Surgical Procedures That Aren’t Appropriately Documented

  Typical Scenario: Dr. Lightfoot is a podiatrist with a busy private practice and works in a hospital-based outpatient wound care department (HOPD). He’s often at odds with the revenue integrity department because of frequent queries related to his documentation of procedures he has done in the HOPD.   The Problem: His debridement documentation simply states that a “subcutaneous debridement” was performed, with no reference to the type of tissue that was removed. For heel pressure ulcers that began as stage IV, he documents muscle debridement each time because “once a stage IV, always a stage IV.” If there is tendon exposed and he curettes the surface, he documents a muscle debridement. HOPD staff members are not comfortable charging for the higher-level debridements, but Dr. Lightfoot’s documentation is vague for any level of charge. When challenged by the revenue integrity department, Dr. Lightfoot says, “I document and charge the same way in my private practice, and I have no issues.” Therefore, he is not willing to change his documentation to correctly describe the surgical procedures he performs.   What Should Happen? To accurately represent the procedure performed, Dr. Lightfoot must document the level of any tissue removed during the debridement procedure. The rule for assignment of debridement codes is to “select the code by the type of tissue that was debrided and removed, rather than the deepest level of the wound seen.” Coding rules apply to physicians and HOPDs. Dr. Lightfoot is personally responsible for his claims should he be audited, just like the HOPD is responsible for its claims should it be audited. The HOPD medical director and/or hospital’s chief medical officer should discuss this inadequate documentation with Dr. Lightfoot. If Dr. Lightfoot does not document a full accurate procedure report when he debrides, debridement should not be billed by the HOPD and by the physician.

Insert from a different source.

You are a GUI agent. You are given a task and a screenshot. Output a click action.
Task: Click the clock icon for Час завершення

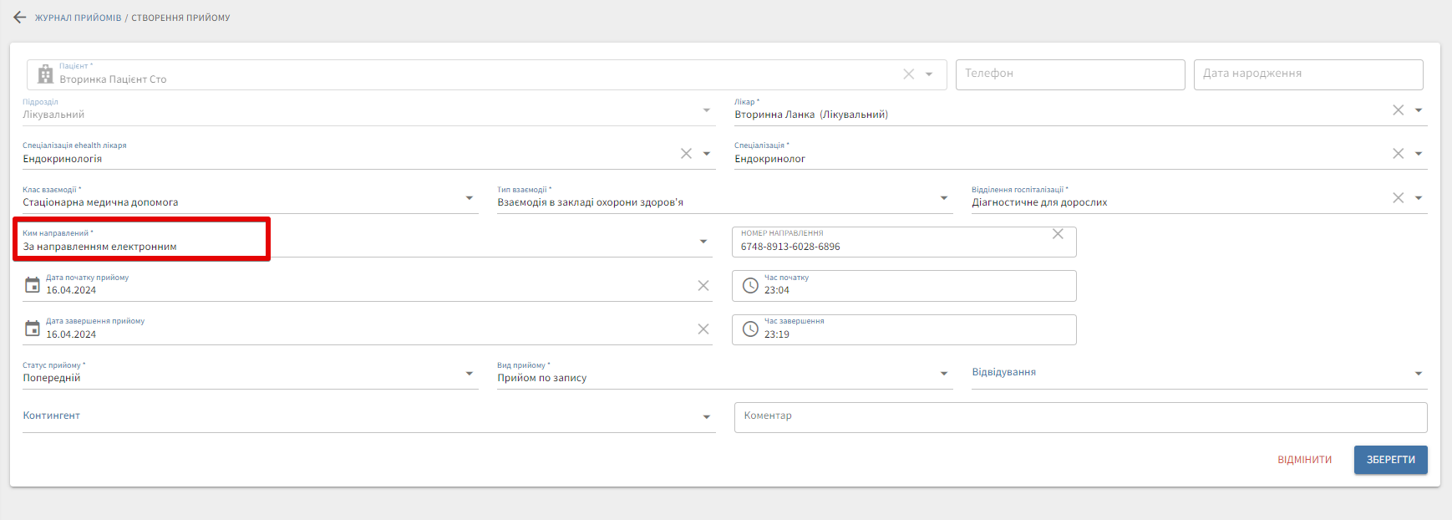(750, 329)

Inappropriate Number of Billing Units

  Typical Scenario: Dave Diabetes has a 70 sq cm diabetic foot ulcer. Dr. Foot applies 75 sq cm of Dermagraft® on March 10, 2012. Because Dermagraft is available in 37.5 sq cm pieces, the HOPD orders two pieces for each application. Dr. Foot’s documentation in the medical record is thorough and correctly explains the 24 application steps.   The Problem: When the physician completes the charge sheet, he correctly states that he performs one unit of 15275 and two units of 15276. Unfortunately, Dr. Foot forgets that he is supposed to report the product code (Q4106) per sq cm. Instead, he marks the charge sheet with two units, because in his mind he used two pieces. As such, the coder does not abstract the medical record to see how many sq cm were used and wasted. Therefore, she bills 2 sq cm on March 10 and 2 sq cm on March 17. As a result, the hospital-based outpatient wound care department (HOPD) is reimbursed for 2 sq cm of product ($66.04 [80% of allowable]) rather than the $2,476.68 Medicare allowable for the two pieces.   What Should Happen? The physician should have completed the charge sheet correctly with one unit of 15275 and two units of 15265 for the application of the product to a 70 sq cm wound, and with 75 sq cm of Q4106 for the product itself. NOTE: HOPDs are required to submit the Current Procedural Terminology® code for the application of the product and the Healthcare Common Procedure Coding System code for the product itself on the same date of service on the claim.